Influence of soya lecithin, sorbitan and glyceryl monostearate on physicochemical properties of organogels

The objective of this study is to investigate the effects of three different organogelators, sorbitan monostearate (SMS), soya lecithin (SL) and glyceryl monostearate (GMS) prepared at different concentrations (12%, 15% and 18%, w/w) on the structural, thermal and mechanical properties of palm olein (PO)-based organogels. Polarized light microscopy analysis revealed needle-like crystals in SMS-PO, rod-shaped tubules in SL-PO and rosette-like aggregates in GMS-PO organogels. Intermolecular hydrogen bonding and van der Waals forces were the main drivers for the self-aggregation of these organogelators in PO, as observed in Fourier transform infrared (FTIR) spectroscopy.
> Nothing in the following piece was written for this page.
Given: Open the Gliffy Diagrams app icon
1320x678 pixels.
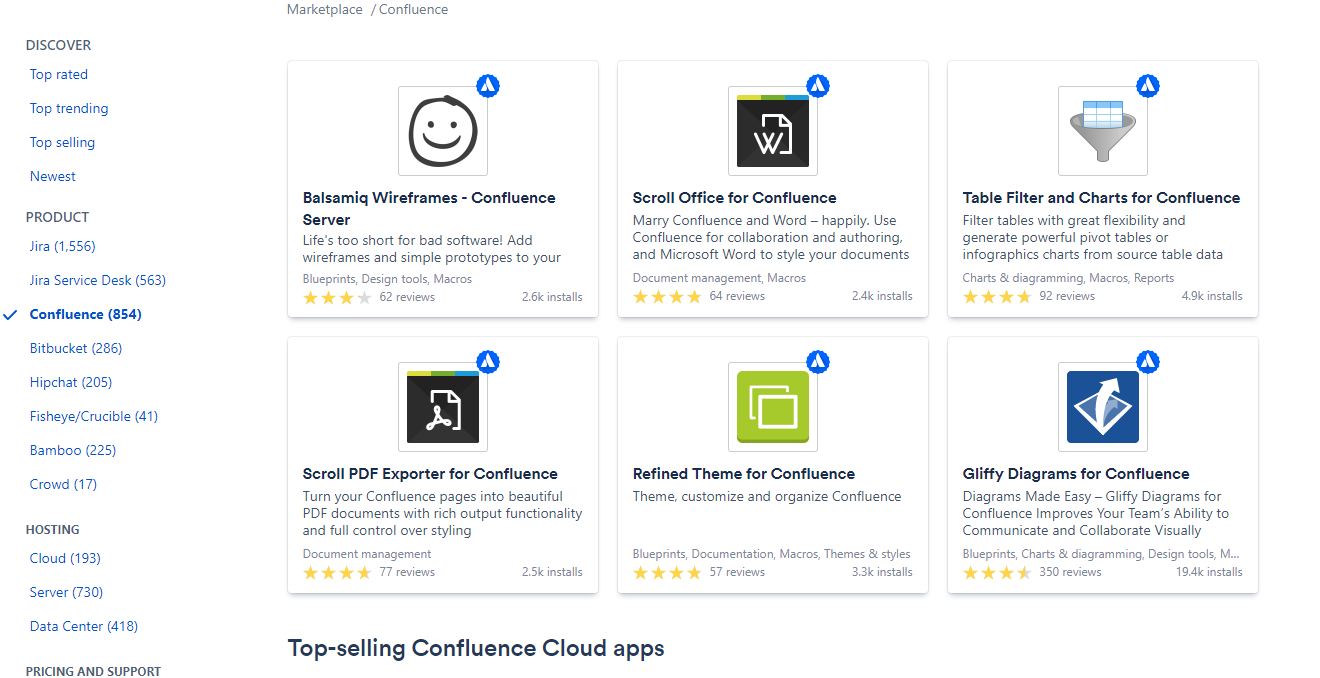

X-ray diffraction (XRD) results indicated β’-type polymorphic structure in SL-PO and GMS-PO. As the concentration of organogelators increased, there was a corresponding increase in the firmness, gel-sol transition (Tgs) and melting temperatures of the organogels. SMS-PO with amorphous structure had the lowest firmness, thus produced weaker gel with lower thermal stability. The oil binding capacity (OBC) of both SL-PO and GMS-PO were over 90%, significantly higher than that of SMS-PO organogels. These findings indicate that crystallization is the key determinant factor to the final properties of the organogel networks. This is influenced by the molecular structure and the concentration of the organogelators used.